Avvenire, 21 settembre 2025
Brucia Gaza City, bruciano senza scampo le strade, i palazzi e le persone dentro l’anello di fuoco dei bombardamenti israeliani. Muoio dilaniate o schiacciate dal collasso delle loro case, come i nove membri della famiglia al-Jamla, molti dei quali bambini, nel quartiere di al-Tuffah. Sono uccise come il fratello e i tre nipoti di Mohammed Abu Salmiya, direttore dell’ospedale al-Shifa, la cui abitazione è stata sventrata da un missile nel campo profughi di al-Shati. Proprio i medici della più grande struttura sanitaria della Striscia, una delle poche ancora funzionanti, hanno reso noto che due bambini sono morti in una scuola diventata rifugio, squassata dall’artiglieria. Sono 71 gli uccisi ieri nella Striscia, secondo le autorità locali, controllate da Hamas, 57 solo a Gaza City. Il direttore Abu Salmiya era stato arrestato dai soldati israeliani nel novembre 2023 con l’accusa di «attività terroristiche», e rilasciato sette mesi dopo, senza una spiegazione. Tutto ormai è un obiettivo, tutto è un potenziale «sito terroristico». L’esercito israeliano, riporta il Guardian, ha nei giorni scorsi comunicato agli operatori umanitari che gli ordini di evacuazione interessano anche i luoghi e le strutture dove lavorano, eccetto gli ospedali.
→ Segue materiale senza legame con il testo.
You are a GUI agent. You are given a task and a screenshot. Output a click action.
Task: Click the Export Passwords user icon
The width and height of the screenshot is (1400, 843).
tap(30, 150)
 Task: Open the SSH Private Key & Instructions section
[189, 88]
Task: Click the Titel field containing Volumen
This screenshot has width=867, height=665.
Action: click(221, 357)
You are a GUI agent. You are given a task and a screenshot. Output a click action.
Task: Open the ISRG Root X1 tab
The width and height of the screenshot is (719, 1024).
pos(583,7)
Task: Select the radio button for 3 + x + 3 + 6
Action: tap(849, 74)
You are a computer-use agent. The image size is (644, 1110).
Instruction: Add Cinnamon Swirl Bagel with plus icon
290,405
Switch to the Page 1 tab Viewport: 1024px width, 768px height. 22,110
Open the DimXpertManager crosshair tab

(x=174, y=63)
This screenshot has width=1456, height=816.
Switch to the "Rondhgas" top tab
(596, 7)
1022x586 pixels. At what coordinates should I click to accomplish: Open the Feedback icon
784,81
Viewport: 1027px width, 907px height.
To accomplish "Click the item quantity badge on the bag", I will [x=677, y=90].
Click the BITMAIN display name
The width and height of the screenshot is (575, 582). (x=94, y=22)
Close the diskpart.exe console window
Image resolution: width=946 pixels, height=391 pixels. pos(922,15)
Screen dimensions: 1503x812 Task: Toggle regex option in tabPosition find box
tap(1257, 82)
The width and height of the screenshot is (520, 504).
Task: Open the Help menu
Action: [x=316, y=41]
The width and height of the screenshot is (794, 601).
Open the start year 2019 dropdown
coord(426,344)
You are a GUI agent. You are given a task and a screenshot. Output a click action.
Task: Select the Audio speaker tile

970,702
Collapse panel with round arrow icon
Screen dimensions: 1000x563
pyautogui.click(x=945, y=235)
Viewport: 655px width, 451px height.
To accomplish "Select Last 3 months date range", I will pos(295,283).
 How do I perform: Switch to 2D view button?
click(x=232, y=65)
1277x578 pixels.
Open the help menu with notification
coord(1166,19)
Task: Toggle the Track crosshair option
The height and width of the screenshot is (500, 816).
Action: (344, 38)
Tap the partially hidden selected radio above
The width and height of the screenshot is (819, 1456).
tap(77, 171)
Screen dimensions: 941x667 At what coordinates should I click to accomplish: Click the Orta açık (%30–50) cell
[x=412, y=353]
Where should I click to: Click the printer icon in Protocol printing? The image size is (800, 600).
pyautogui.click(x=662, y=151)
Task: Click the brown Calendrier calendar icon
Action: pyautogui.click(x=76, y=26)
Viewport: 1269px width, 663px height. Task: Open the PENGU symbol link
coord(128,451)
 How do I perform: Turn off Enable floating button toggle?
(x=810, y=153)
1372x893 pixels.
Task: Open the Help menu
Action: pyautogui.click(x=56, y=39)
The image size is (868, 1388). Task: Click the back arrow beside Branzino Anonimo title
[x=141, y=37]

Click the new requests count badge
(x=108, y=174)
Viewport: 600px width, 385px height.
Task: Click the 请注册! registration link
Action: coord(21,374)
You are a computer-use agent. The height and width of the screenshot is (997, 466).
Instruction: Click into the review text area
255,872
Dalla ripresa dei combattimenti, nel marzo di quest’anno, 15 palestinesi ogni 16 uccisi sono stati civili. Lo indica in uno studio l’Armed conflict Location and event data (Acled), un’organizzazione sostenuta dai numerosi Paesi occidentali e dall’Onu. Una perenne, fitta ma ordinata pioggia di fuoco che spinge gli abitanti verso i quartieri occidentali, verso l’area del porto, anch’essa nel mirino, nel tentativo di accelerare la migrazione verso le “aree sicure” meridionali, le tendopoli malsane nella terra desolata dove manca tutto, tranne la frequente visita delle bombe. Sono 450mila secondo la Difesa civile palestinese, le persone che hanno abbandonato Gaza City dall’inizio delle operazioni il 20 agosto.Una galera di morte e carestia senza scampo, il sud: ieri l’Egitto ha avvertito Israele che nel caso la massa disperata si riversasse al confine di Rafah, nel tentativo di trovare salvezza nel Sinai, le proprie truppe al valico verrebbero raddoppiate, arriverebbero gli armamenti pesanti e gli elicotteri, ignorando di fatto gli accordi di pace del 1979, che impongono per simili operazioni l’approvazione di Tel Aviv.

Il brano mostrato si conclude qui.